Further, each research project should be identified by number (e.g. project
1), title, and responsible Project Co-Leaders, and each core should be
identified by number, title, and responsible core leader.
Form page 4 - Detailed budget for initial budget period.
Use Form page 4 of PHS Form 398 as a composite budget for the entire DCRC
application. Indicate the page location of the composite budget in the
"Table of Contents." Note: An additional Form page 4 must be used for each
individual project and core within the DCRC application. Narrative
justification for individual budget categories should be presented for each
of the projects and cores.
Form page 5 - Budget for entire proposed DCRC period.
Complete the total direct cost line entries for all requested budget periods
(years) and the total direct cost for entire period of support for each
project and core.
Biographical sketch form page.
Biographical sketches of all professional personnel for all components should
be placed at the end of the application with the P.I.s first, followed by
those of other key personnel in alphabetical order.
Resources form page.
Do not complete for the overall application. Essential information is to be
presented in the individual research project and core sections of the
application.
Checklist.
Complete for the entire application and place at the end of the application
package.
If the facilities and administrative costs (F&A) rate agreement has been
established, indicate the type of agreement and the date. Identify all
exclusions used in the calculation of the F&A costs for the initial budget
period and all future budget years.
Other support page.
Do not complete. Any required information will be requested from successful
applicants prior to grant award.
Program overview (research plan).
Foreword: Include a one-page foreword in which you describe relevant
previous collaborative arrangement(s), if any.
Items a-d (see PHS 398 instructions) are limited to 25 pages. This narrative
section summarizes the overall research plan for the multi-project
application. The DCRC application should be viewed as a confederation of
synergistic research projects, each capable of standing on its own scientific
merit, but complementary to one another. This important section provides the
group of investigators an opportunity to give conceptual wholeness to the
overall program by giving a statement of the general aim of the overall
research plan and by laying out a broad strategy for accomplishing the goals
of the program. Indicate the contribution of each project and core to the
overall concept. Include a chart showing the percentage of core activities
required for support of each project throughout the requested funding period.
Summarize the special features in the environment and/or resources that make
this application strong or unique.
Appendix.
Follow the standard PHS 398 instructions, but provide six copies of a single
appendix for the entire document.
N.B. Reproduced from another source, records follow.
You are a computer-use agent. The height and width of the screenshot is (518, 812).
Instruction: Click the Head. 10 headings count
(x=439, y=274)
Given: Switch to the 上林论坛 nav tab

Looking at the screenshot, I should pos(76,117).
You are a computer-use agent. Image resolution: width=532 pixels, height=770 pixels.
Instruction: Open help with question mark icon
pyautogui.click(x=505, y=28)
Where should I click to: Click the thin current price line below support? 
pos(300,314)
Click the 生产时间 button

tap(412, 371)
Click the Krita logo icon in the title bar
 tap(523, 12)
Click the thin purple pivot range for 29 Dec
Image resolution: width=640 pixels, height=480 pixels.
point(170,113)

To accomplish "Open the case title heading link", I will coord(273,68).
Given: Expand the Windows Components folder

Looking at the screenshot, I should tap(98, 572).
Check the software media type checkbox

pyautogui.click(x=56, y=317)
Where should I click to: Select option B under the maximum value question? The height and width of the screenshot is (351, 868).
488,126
Order of materials in the appendix should
follow that of the application, i.e., starting with materials relevant to the
overall program, continuing with materials relevant to the individual
projects, and concluding with any materials relevant to the core(s).
Include letters (on institutional letterhead) from each proposed project Co-
Leader and core leader confirming his/her role in the proposed DCRC, as well
as from institutional officials confirming their commitment to the project.
Specific instructions for individual projects
A cover page is required for each research project and should include the
number and title of the project. ) Use numbers (1,2,3, etc.) to designate
individual research projects, give each a title; and provide the names and
titles of the project leader and of participating investigators.
All other items on the face page are to be completed following the standard
PHS 398 instructions.
Form page 2. For each proposed project, provide a description (abstract) of
the proposed research according to the instructions for form page 2 of the
PHS 398. In addition, the abstract should contain a brief description of how
the research project will contribute to attainment of the DCRC program
objectives.
Under "key personnel," follow the PHS 398 instructions, listing all key
personnel participating in the project, beginning with the project leader.
Distinguish co-investigators from other key personnel.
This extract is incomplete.